• **Provided data**:
___

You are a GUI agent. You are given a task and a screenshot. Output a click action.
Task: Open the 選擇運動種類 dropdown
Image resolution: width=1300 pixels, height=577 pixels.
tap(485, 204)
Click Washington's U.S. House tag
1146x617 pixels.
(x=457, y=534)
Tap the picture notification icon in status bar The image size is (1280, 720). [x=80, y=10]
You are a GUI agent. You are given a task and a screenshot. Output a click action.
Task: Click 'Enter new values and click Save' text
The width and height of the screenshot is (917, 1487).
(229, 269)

___

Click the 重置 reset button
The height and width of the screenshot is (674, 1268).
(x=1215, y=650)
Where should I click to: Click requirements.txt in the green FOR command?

___

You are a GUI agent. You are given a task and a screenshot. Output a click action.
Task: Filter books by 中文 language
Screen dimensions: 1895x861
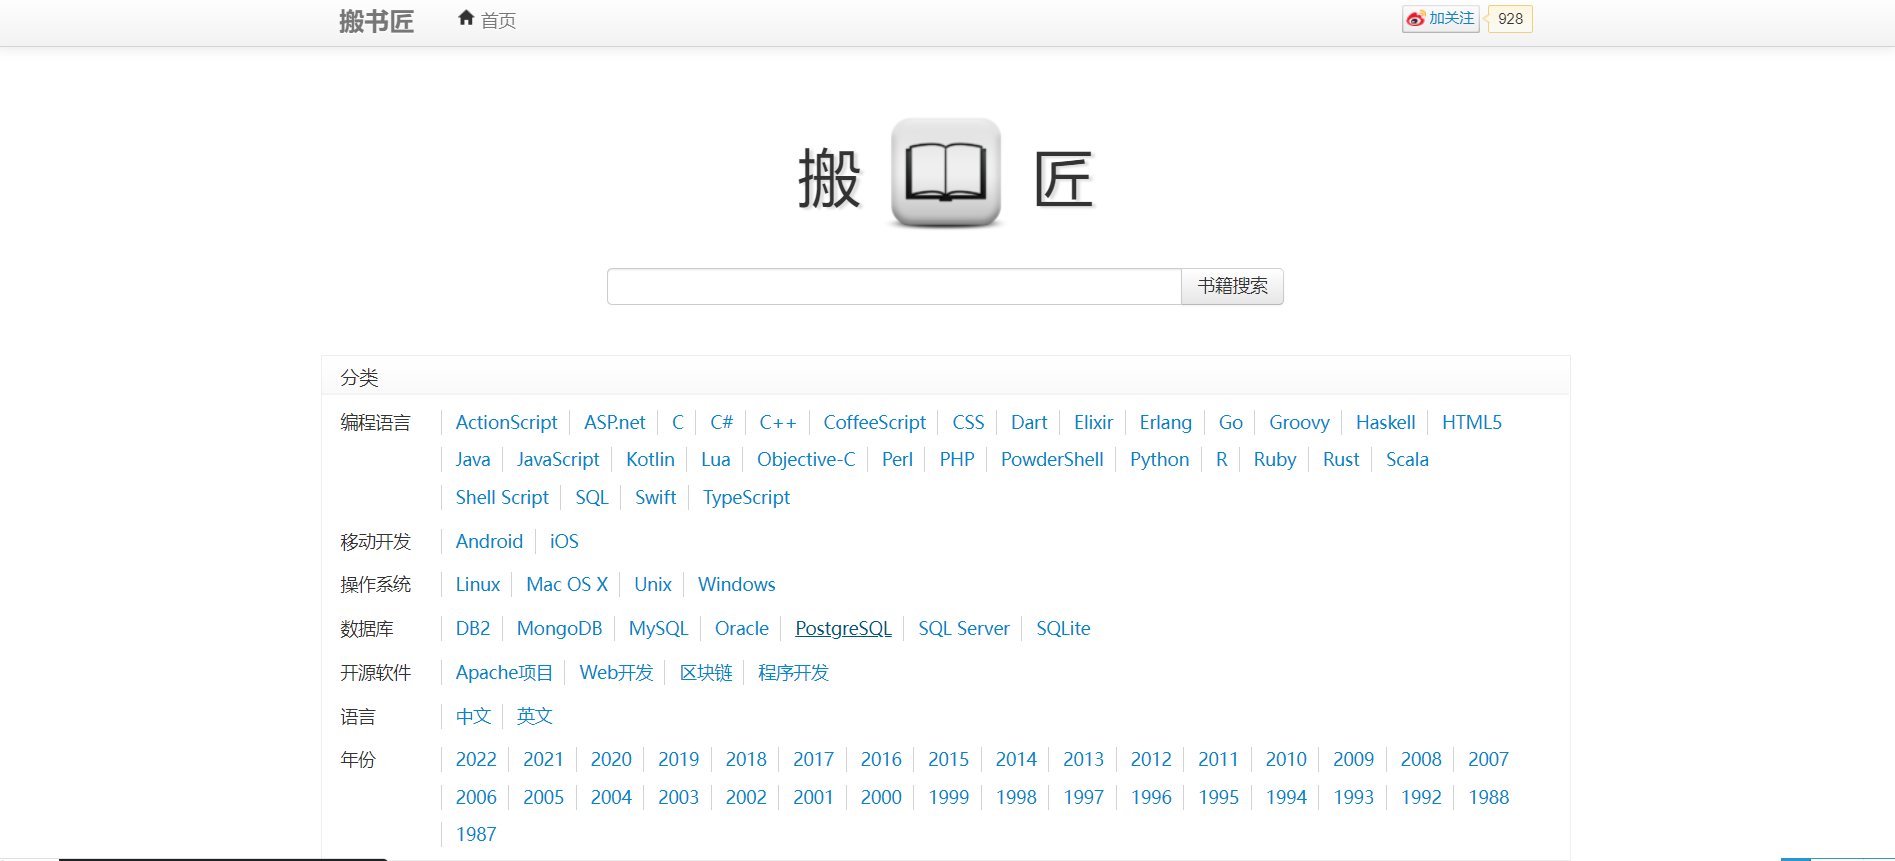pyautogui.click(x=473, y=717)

___

• **Task brief**: In the material above, locate the line containing "The height and" and the line containing "Where should I". Transcribe exactly those two lines and every line between them, and nothing more.

• **Answer space**:
The height and width of the screenshot is (674, 1268).
(x=1215, y=650)
Where should I click to: Click requirements.txt in the green FOR command?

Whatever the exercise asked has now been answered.